Tax relief on employee pension contributions for higher earners should be halved, and employer PRSI increased, to fund a universal pension scheme based on residency in the State, according to Social Justice Ireland.
The think-tank estimates that introducing the Universal Pension from 2019 would cost an additional €727 million a year, but said that could be funded by measures, including halving tax relief on pension contributions for higher paid employees, and by hiking employer PRSI from 10.85% to 11.35%.
Last week, the Government published its 'Roadmap for Pensions Reform', which envisages moving to a Total Contributions Approach and an auto-enrolment scheme, which it insists will improve pension provision in old age.
However, in today's report - entitled "The Universal State Welfare Pension: Recognising the Contribution of All Older People" - Social Justice Ireland describes the Government proposals as a missed opportunity, claiming they would still leave many people with inadequate pension provision.
At present, 40% of private sector workers have no retirement provision over and above the State pension, but SJI forecasts that by 2046, 1.3 million will need state pensions.
Social Justice Ireland CEO Dr Sean Healy said that, to deliver equity, every older person who has been resident in Ireland for 40 years would receive a full pension payment, with fewer years' residency delivering pro rata entitlements.
This would replace various welfare payments under other schemes.
SJI calculates that standard-rating tax relief on pension contributions would raise up to €483 million.
It says 70% of the tax relief on pension contributions goes to the top 20% of earners, with more than 50% of the relief accruing to the top 10%.
SJI also urges the Government to cut the Standard Fund Threshold for pension funds from €2 million to €500,000, and to reduce the earnings contribution cap from €115,000 to €72,000.
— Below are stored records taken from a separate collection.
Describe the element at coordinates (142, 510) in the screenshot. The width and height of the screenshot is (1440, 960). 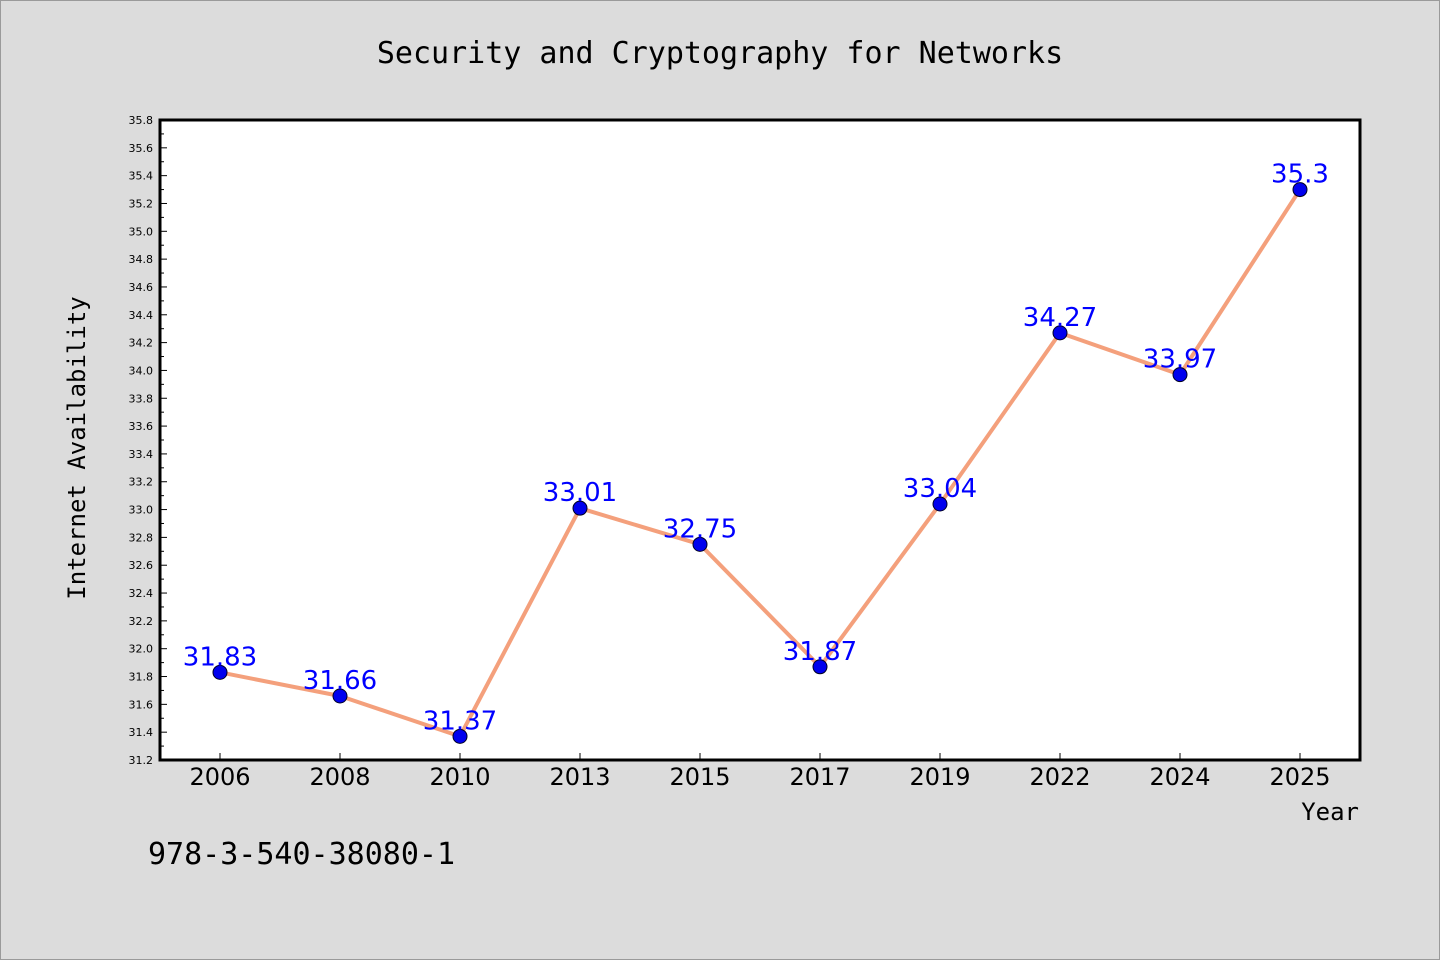
I see `y-tick-label: 33.0` at that location.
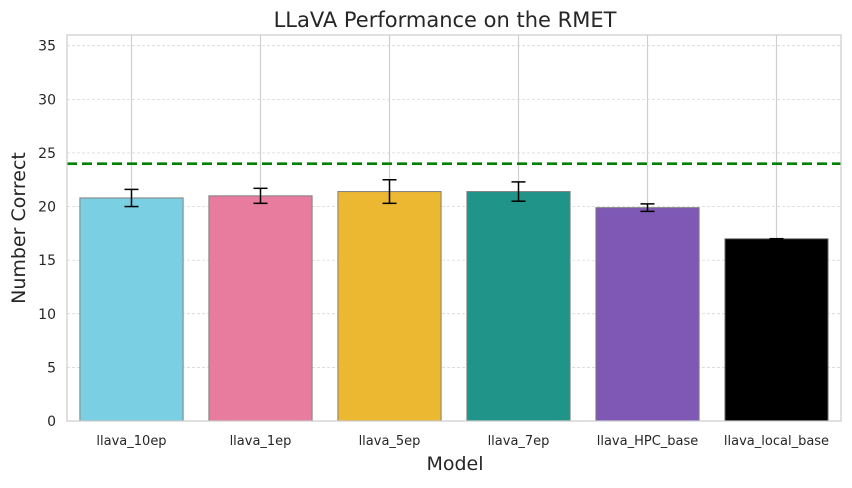  Describe the element at coordinates (519, 442) in the screenshot. I see `x-tick-label: llava_7ep` at that location.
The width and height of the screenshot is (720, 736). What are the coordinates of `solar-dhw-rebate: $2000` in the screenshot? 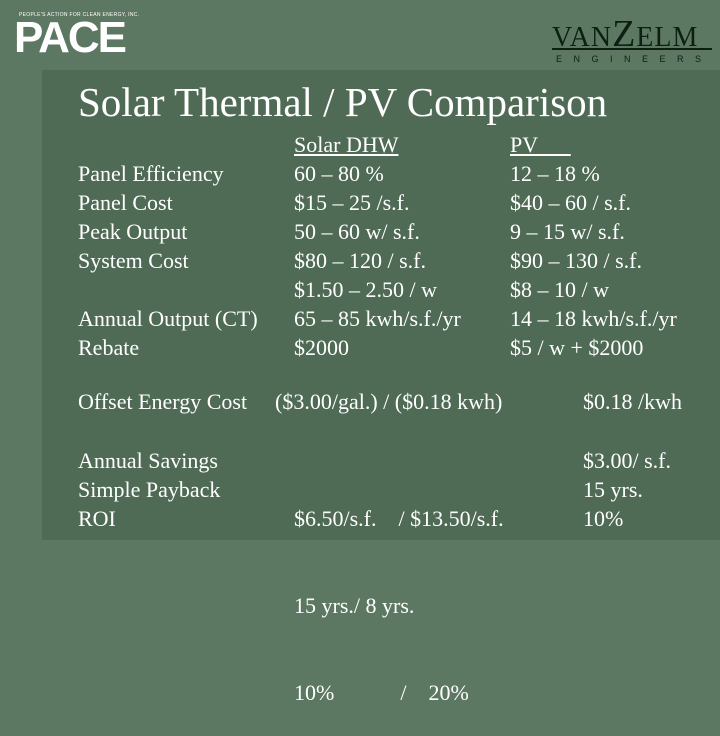 It's located at (322, 348).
It argues that, apart from reducing bureaucracy, full implementation of all these measures could raise approximately €949 million in a full year in 2019 - €200 million more than would be required to bring in the universal pension
A person who was resident in Ireland for at least ten years and up to 40 years between 16 and the retirement age would be entitled to the full Universal Pension which would start at €243.30, the current rate of the contributory State pension.
SJI also calls for the social welfare pension to be set and maintained at 35% of average earnings.